Quickly they were in the gallery Duncan im’ed Buster about earlier, staring at the new Willendorf. Skyscrapers loomed above them. This was Middletown obviously, Duncan opined to Buster. Buster wasn’t sure. A gallery from the *future*? But it had happened once before and very recently. What can of soup had Marty opened up with his TWO TO KNOW project with Roger? Will traces of Middletown keep showing up and showing up until it’s finally *here*? he pondered correctly, knowing more that he knew at the time of the month.
Duncan closed his diary and stared at the tulips. So close.
you can’t occupy a fort if someone already lives there
India: You have just begun to understand The Fortress. Do you understand?
India: But do you *really* understand.
Me: Um. No. No?
I knew that India lived at the Fortress, who was both Asian and American. NO Fused with a man. NO I picked up the negative voice. YES Snake, hissing of summer? MAYBE Ah… closer. Close.
Duncan sometimes sits down there staring at those tulips well into the evening. He’s looking for something that isn’t there. *I* can’t even see the tulips at least from this angle, thinks George here, stomach rumbling from lack of food. 1/2 past six. Looks like spaghetti-o’s again. He moves to the kitchen to prepare the water.
Couple more well placed toy avatars and we’re outta here, he contemplates while still staring deeply, gazing even. He pulls out a fish taco from his sweater he brought for a snack, but before he could take the first bite he remembered the boy.
“George,” he exclaimed. “*Dinner*”. He throws the fish taco in the tulips for the rats and heads home, going over apology after apology in his head. But George was use to it.
(to be continued)
tit for tat
George stood on 97/97 and looked at the picture of the couple and thought about All Orange. He grew maybe 6 inches overnight thinking about the thing. He was in danger of being absorbed, 13 to 10 to 13 and back and back and back, over and over. Duncan Avocado needed to keep a better eye out on him, but he had his own, rather similar problems. Tulips. How did they move that way? Why is that one red and why is that one over there purple but in the same bunch? And the rats. Don’t get him started about the rats. They make the stems, leaves and flowers move in mysterious, dark ways.

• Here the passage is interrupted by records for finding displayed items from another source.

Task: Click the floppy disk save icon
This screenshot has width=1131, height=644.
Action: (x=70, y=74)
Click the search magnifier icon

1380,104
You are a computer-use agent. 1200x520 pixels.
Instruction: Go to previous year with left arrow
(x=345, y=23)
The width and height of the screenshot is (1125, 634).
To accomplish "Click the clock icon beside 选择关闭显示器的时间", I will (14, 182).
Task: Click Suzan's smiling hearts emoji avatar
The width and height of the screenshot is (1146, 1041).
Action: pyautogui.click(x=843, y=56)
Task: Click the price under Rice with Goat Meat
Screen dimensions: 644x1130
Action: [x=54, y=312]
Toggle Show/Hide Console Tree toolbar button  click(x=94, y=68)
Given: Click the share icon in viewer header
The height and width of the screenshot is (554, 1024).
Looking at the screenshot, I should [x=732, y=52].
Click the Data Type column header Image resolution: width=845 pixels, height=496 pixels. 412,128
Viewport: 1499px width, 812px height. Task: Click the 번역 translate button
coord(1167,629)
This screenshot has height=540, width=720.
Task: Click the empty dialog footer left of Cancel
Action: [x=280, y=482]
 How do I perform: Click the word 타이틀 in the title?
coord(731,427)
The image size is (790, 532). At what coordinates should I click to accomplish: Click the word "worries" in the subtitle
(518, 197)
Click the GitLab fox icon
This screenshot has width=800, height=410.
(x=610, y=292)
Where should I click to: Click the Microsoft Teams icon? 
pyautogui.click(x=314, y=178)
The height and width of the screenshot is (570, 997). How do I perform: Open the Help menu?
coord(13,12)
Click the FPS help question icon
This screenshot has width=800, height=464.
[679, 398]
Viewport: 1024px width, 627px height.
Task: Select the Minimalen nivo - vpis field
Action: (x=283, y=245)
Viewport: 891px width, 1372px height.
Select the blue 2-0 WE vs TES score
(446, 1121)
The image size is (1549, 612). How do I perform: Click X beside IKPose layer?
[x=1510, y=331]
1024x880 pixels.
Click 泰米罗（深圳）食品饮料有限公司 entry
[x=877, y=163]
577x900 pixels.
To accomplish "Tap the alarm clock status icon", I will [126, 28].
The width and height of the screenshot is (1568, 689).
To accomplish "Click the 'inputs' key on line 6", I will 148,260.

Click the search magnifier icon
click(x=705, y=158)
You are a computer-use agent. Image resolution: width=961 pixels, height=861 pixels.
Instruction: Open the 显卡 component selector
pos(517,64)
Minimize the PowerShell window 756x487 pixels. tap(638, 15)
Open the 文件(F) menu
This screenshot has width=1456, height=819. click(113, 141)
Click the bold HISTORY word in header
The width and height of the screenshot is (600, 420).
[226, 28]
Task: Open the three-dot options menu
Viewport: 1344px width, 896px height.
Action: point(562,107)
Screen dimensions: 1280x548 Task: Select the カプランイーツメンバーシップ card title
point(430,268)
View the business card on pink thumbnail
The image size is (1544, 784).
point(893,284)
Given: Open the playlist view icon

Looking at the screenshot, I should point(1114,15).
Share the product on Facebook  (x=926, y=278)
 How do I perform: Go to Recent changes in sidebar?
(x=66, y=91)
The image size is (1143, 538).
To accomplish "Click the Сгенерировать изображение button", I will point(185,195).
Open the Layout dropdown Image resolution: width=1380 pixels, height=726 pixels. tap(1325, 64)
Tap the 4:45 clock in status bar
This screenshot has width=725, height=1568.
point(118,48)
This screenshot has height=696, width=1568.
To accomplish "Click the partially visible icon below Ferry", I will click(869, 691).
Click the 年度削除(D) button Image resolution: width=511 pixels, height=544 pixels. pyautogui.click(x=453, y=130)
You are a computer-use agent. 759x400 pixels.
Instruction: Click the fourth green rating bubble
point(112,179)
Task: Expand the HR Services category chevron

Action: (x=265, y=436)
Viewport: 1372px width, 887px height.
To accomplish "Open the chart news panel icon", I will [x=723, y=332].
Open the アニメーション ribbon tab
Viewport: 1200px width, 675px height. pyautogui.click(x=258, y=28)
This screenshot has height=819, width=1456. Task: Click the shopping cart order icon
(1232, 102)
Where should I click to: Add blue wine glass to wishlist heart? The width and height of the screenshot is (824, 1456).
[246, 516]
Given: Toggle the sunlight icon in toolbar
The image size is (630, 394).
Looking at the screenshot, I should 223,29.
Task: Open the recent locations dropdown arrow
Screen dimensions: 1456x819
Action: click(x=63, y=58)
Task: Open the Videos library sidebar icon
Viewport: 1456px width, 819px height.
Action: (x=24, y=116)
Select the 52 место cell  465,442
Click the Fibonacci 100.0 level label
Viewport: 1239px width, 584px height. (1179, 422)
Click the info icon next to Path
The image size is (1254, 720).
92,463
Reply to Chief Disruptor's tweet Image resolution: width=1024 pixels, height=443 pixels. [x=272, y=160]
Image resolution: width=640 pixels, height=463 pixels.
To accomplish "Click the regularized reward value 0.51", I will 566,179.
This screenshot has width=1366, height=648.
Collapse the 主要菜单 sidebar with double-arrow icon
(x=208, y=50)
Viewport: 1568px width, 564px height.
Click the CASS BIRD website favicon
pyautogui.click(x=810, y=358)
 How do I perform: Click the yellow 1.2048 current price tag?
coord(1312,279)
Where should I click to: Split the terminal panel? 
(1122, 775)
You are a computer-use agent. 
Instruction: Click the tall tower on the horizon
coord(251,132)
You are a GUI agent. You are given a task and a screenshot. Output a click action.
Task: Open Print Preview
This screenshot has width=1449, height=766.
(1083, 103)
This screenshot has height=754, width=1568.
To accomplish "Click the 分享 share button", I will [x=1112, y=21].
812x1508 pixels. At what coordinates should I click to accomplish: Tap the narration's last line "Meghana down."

He wonders if there are any rats in the Fortress — probably are, he rationalizes. And if not, maybe something else.
Markers. Must – place – markers.
“How old are you?” Duncan queried about the lateness for dinner over the phone.
“13,” George admitted, and thought about the added height. How to get rid of it? How to convince Duncan A. he was still just an innocent boy at the heart of it all.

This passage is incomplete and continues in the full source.